##### THE INPUT
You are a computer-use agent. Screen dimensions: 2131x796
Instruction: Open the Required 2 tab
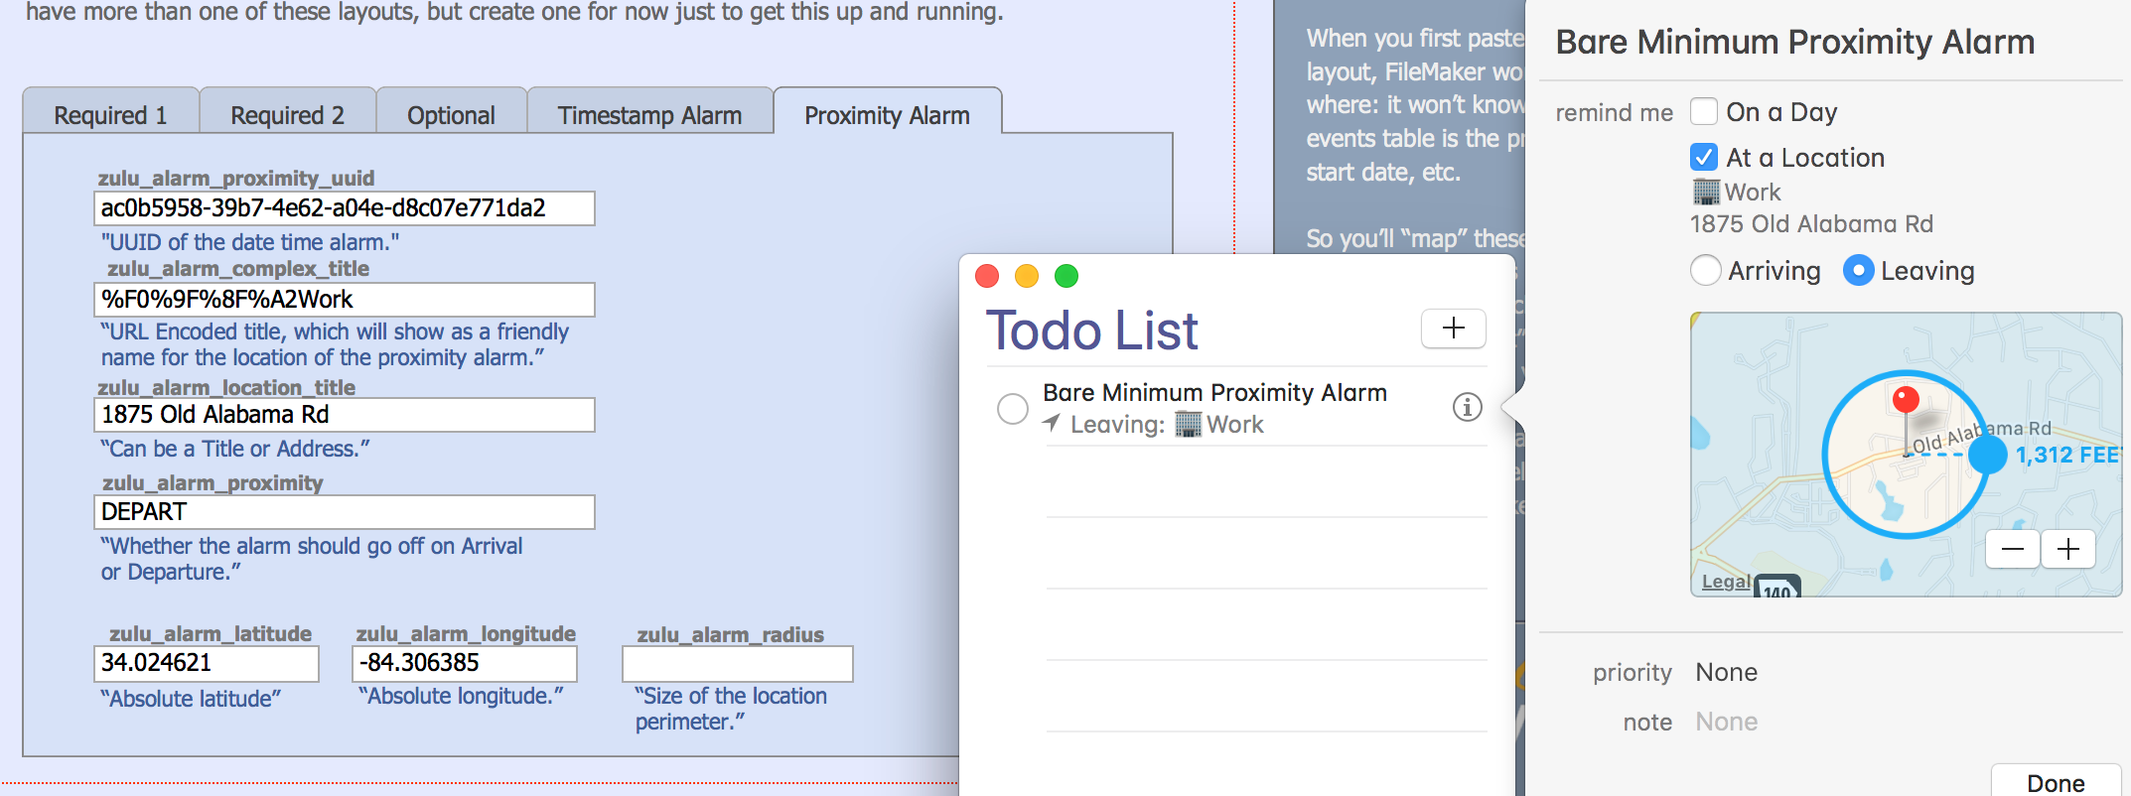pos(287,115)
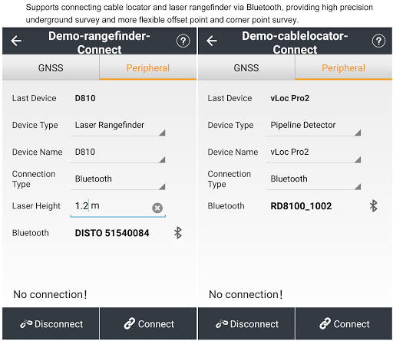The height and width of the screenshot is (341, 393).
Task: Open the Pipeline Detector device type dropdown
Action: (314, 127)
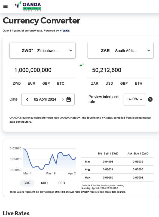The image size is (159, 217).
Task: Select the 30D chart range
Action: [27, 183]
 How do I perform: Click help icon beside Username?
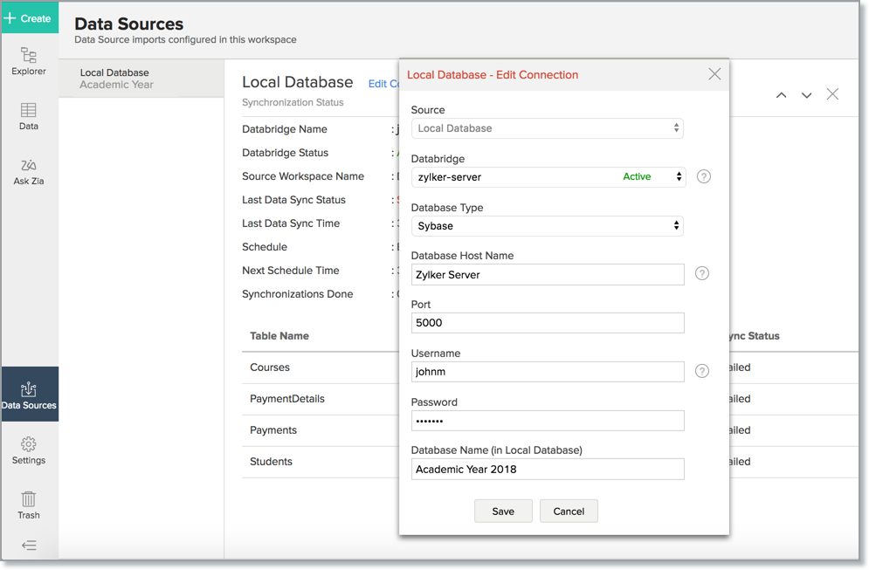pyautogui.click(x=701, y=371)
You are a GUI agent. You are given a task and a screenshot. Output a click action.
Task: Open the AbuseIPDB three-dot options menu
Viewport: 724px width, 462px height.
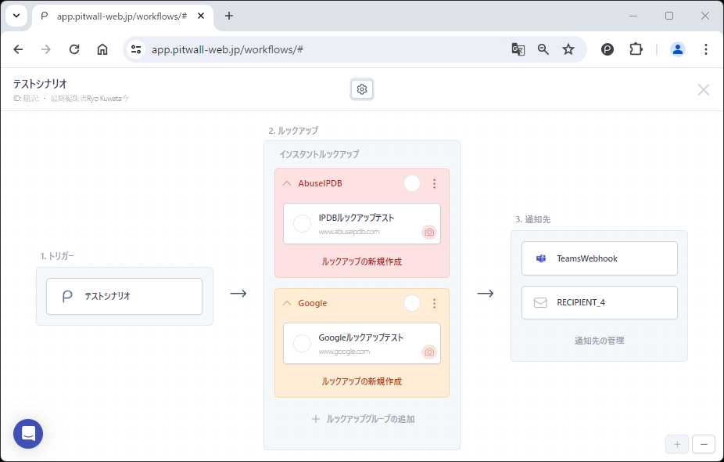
##########
##### THE INPUT
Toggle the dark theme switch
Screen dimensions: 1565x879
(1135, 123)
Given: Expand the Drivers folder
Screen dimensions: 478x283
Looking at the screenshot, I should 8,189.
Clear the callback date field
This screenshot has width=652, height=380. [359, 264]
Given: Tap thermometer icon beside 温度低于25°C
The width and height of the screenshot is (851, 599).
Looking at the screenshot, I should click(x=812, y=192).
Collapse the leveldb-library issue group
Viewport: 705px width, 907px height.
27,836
##########
* [AIM OF THE EXERCISE]
All lines in the listing above from the line containing "You are a GUI" to the line containing "Viewport: 724px width, 462px height.", inclusive, should be retyped exactly; no other lines should appear.

* [THE ANSWER]
You are a GUI agent. You are given a task and a screenshot. Output a click action.
Task: Open the AbuseIPDB three-dot options menu
Viewport: 724px width, 462px height.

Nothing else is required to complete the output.